Meanwhile, where is the legal outrage over invalid petitions?
Date Posted: May 26 2017
LANSING - Where are the fraud charges?
Likely the most flagrantly inept and shady petition drive in Michigan history was declared invalid in 2015 after scrutiny by the state Board of Canvassers. They found that of the 390,000 signatures that were gathered that summer during the petition drive to repeal the state's prevailing wage law, 161,781 names were found to be invalid.
With a bounty of $5 per signature, petition gatherers basically said anything to get people to sign: that it was a tax cut, that it would increase wages for workers, or that it would bring more money for schools. And if they couldn't get others to sign the forms, the hired petitioners signed the documents themselves, or had others help. There were more than 50,000 duplicate signatures submitted to the state. Michigan Director of Elections Christopher Thomas called the petitions "disturbing." Thomas said the petition gathering company "clearly failed to put circulators in the field who complied" with statutory duties.
"The law was broken at a level never seen by the state Board of Canvassers," said Patrick "Shorty" Gleason, legislative director for the Michigan Building and Construction Trades Council. "There were 160,000 fraudulent names on a legal document submitted to the state, and there's no legal investigation? There's no prosecutors looking at this? Nobody goes to jail? I am screaming mad that nothing has come of this fraud."
The fraud was only uncovered because the Michigan Building and Construction Trades Council, through its Protect Michigan Jobs coalition, hired legal help to scrutinize the petitions. To date, no one has been prosecuted for the submittal of the illegal signatures.
As a comparison, four campaign staffers for former U.S. Rep. Thaddeus McCotter (R-Livonia) were tried and convicted in 2013, accused of cutting and pasting the names and signatures of voters who signed petitions during prior elections into petitions for the 2012 race. McCotter was unable to run for Congress because of the fake signatures. In the McCotter case, Michigan Attorney General Bill Schuette brought the charges against those staffers, but so far, he has brought no legal action in a case with obvious similarities. A spokeswoman for Schuette's office did not return our phone call requesting comment.

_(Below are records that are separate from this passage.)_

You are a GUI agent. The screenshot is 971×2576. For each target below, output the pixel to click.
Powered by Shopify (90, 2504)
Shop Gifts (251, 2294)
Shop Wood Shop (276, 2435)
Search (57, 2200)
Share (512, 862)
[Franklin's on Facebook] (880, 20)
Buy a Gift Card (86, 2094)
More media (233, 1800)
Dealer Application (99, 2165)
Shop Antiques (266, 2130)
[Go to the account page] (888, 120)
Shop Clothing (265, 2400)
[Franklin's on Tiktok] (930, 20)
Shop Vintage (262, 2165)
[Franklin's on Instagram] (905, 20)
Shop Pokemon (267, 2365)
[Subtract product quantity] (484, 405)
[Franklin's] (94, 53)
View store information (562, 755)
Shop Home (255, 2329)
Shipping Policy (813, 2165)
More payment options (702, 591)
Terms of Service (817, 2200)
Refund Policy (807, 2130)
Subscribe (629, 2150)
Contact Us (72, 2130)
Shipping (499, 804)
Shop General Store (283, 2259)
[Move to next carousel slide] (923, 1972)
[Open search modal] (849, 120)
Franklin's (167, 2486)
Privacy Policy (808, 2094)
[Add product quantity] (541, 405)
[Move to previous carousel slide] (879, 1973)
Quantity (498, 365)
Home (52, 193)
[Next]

Protect Michigan Taxpayers, the front group for the Associated Builders and Contractors, hired Las Vegas-based Silver Bullet LLC to collect the signatures for the petition drive in 2015. In a civil lawsuit filed in Ingham County Circuit Court, court documents filed by Protect Michigan Taxpayers said in addition to the $1.35 million it paid to Silver Bullet, "at least an additional $500,000 was spent in connection with the campaign," and a "substantial portion of this investment in legal fees, printing costs, administrative costs and other out-of-pocket expenses will have to be duplicated as part of a new petition drive." The case was settled out of court several months later, with the terms of the settlement not disclosed.
"This constant focus by the ABC on eliminating the state's prevailing wage law is disturbing and galling," said Patrick Devlin, secretary-treasurer of the Michigan Building and Construction Trades Council and a co-chair of Protect Michigan Jobs. "Protect Michigan Taxpayers should be investigated to determine the role of its leaders in managing the campaign and submitting invalid signatures. It is vital that those charged with enforcing state election laws determine what leaders of this organization knew about the petition collection process and when they learned that they had faulty signatures."